## Passage shown
● ● ●
Query Performance Tuning

In this section, we describe how you can tune your Citus cluster to get maximum performance. We begin by explaining how choosing the right distribution column affects performance. We then describe how you can first tune your database for high performance on one PostgreSQL server and then scale it out across all the CPUs in the cluster. In this section, we also discuss several performance related configuration parameters wherever relevant.

Table Distribution and Shards

The first step while creating a distributed table is choosing the right distribution column. This helps Citus push down several operations directly to the worker shards and prune away unrelated shards which lead to significant query speedups.

Typically, you should pick that column as the distribution column which is the most commonly used join key or on which most queries have filters. For filters, Citus uses the distribution column ranges to prune away unrelated shards, ensuring that the query hits only those shards which overlap with the WHERE clause ranges. For joins, if the join key is the same as the distribution column, then Citus executes the join only between those shards which have matching / overlapping distribution column ranges. All these shard joins can be executed in parallel on the workers and hence are more efficient.

In addition, Citus can push down several operations directly to the worker shards if they are based on the distribution column. This greatly reduces both the amount of computation on each node and the network bandwidth involved in transferring data across nodes.

Once you choose the right distribution column, you can then proceed to the next step, which is tuning worker node performance.

PostgreSQL tuning

The Citus master partitions an incoming query into fragment queries, and sends them to the workers for parallel processing. The workers are just extended PostgreSQL servers and they apply PostgreSQL’s standard planning and execution logic for these queries. So, the first step in tuning Citus is tuning the PostgreSQL configuration parameters on the workers for high performance.
● ● ●
## Set of tasks
• 1. In the Citus tuning passage, what logic do the workers apply to the fragment queries they receive?
• 2. Reproduce the part of the Citus tuning passage between "In this section, we describe" and "parameters wherever relevant.", inclusive.
• 3. Carry on the Citus tuning passage from its final sentence, adding the text that would come next.
The lines after this point are separate material and are unrelated to the Citus tuning passage.

## Given information
● ● ●
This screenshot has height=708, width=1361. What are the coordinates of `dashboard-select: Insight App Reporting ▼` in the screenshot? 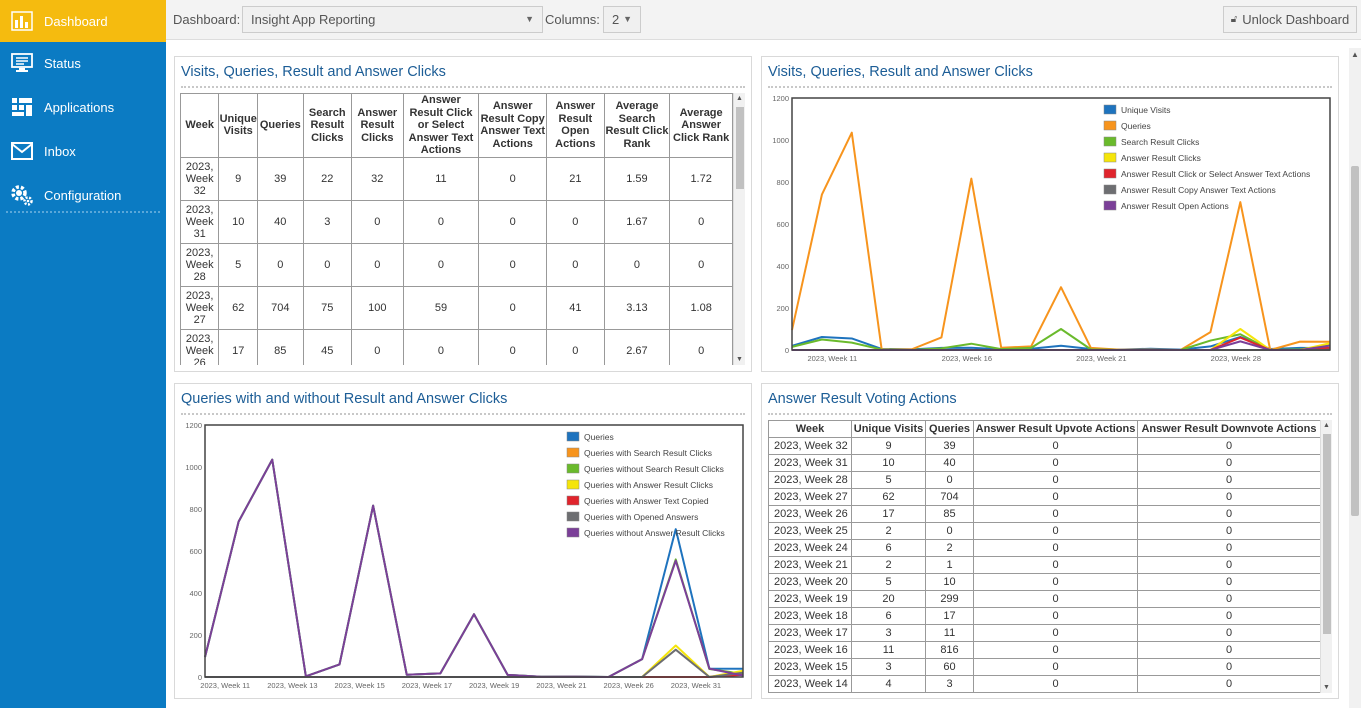 It's located at (392, 20).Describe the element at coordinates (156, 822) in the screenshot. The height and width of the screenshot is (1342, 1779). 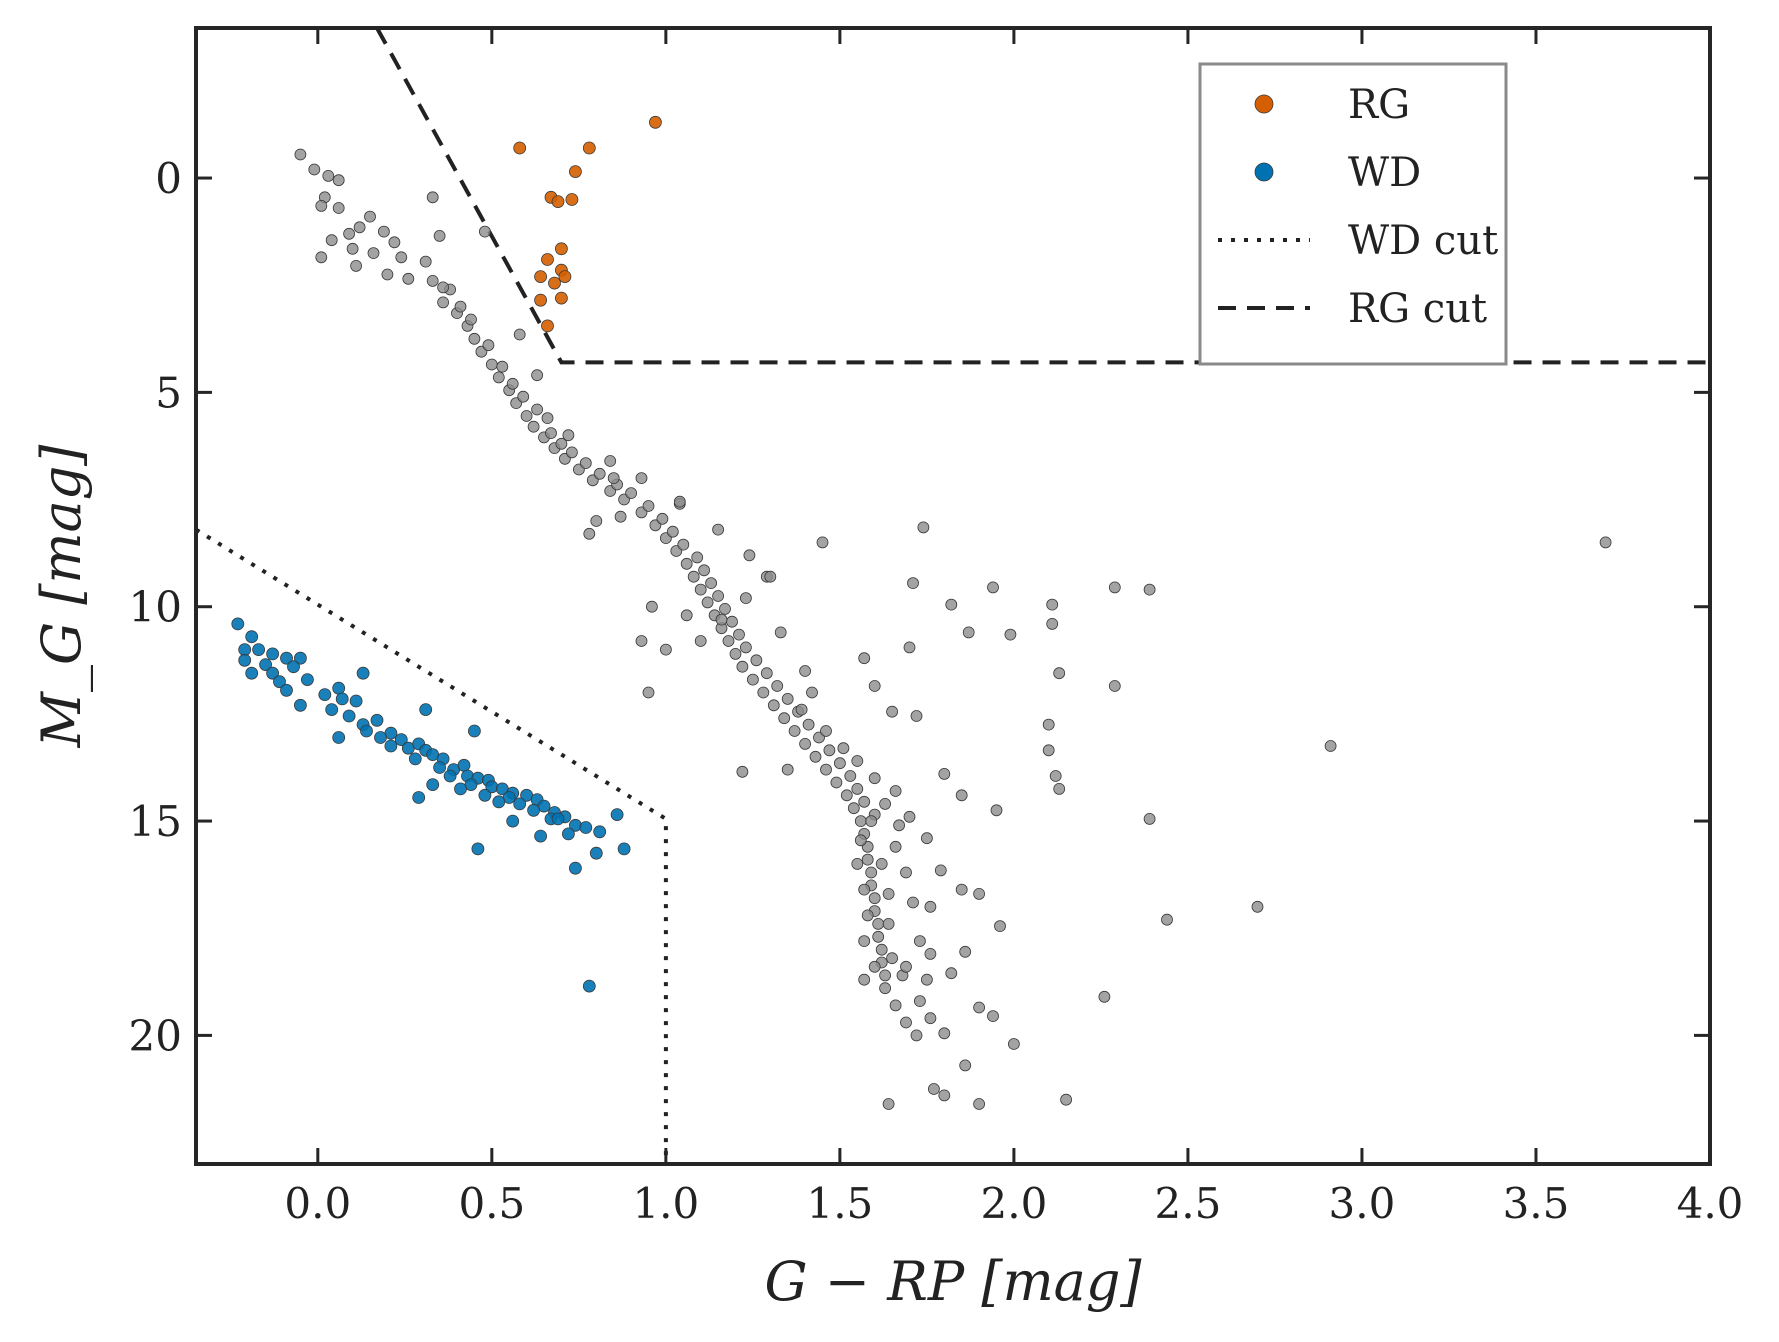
● ● ●
## List of answers
• 1. They apply PostgreSQL's standard planning and execution logic.

• 2.
In this section, we describe how you can tune your Citus cluster to get maximum performance. We begin by explaining how choosing the right distribution column affects performance. We then describe how you can first tune your database for high performance on one PostgreSQL server and then scale it out across all the CPUs in the cluster. In this section, we also discuss several performance related configuration parameters wherever relevant.

• 3.
Tuning the parameters is a matter of experimentation and often takes several attempts to achieve acceptable performance. Thus it’s best to load only a small portion of your data when tuning to make each iteration go faster.

To begin the tuning process create a Citus cluster and load data in it. From the master node, run the EXPLAIN command on representative queries to inspect performance. Citus extends the EXPLAIN command to provide information about distributed query execution. The EXPLAIN output shows how each worker processes the query and also a little about how the master node combines their results.

Here is an example of explaining the plan for a particular example query.

explain SELECT comment FROM wikipedia_changes c, wikipedia_editors e
        WHERE c.editor = e.editor AND e.bot IS true LIMIT 10;

Distributed Query into pg_merge_job_0005
  Executor: Real-Time
  Task Count: 16
  Tasks Shown: One of 16
  ->  Task
    Node: host=localhost port=9701 dbname=postgres
    ->  Limit  (cost=0.15..6.87 rows=10 width=32)
      ->  Nested Loop  (cost=0.15..131.12 rows=195 width=32)
        ->  Seq Scan on wikipedia_changes_102024 c  (cost=0.00..13.90 rows=390 width=64)
        ->  Index Scan using wikipedia_editors_editor_key_102008 on wikipedia_editors_102008 e  (cost=0.15..0.29 rows=1 width=32)
          Index Cond: (editor = c.editor)
          Filter: (bot IS TRUE)
Master Query
  ->  Limit  (cost=0.00..0.00 rows=0 width=0)
    ->  Seq Scan on pg_merge_job_0005  (cost=0.00..0.00 rows=0 width=0)
(15 rows)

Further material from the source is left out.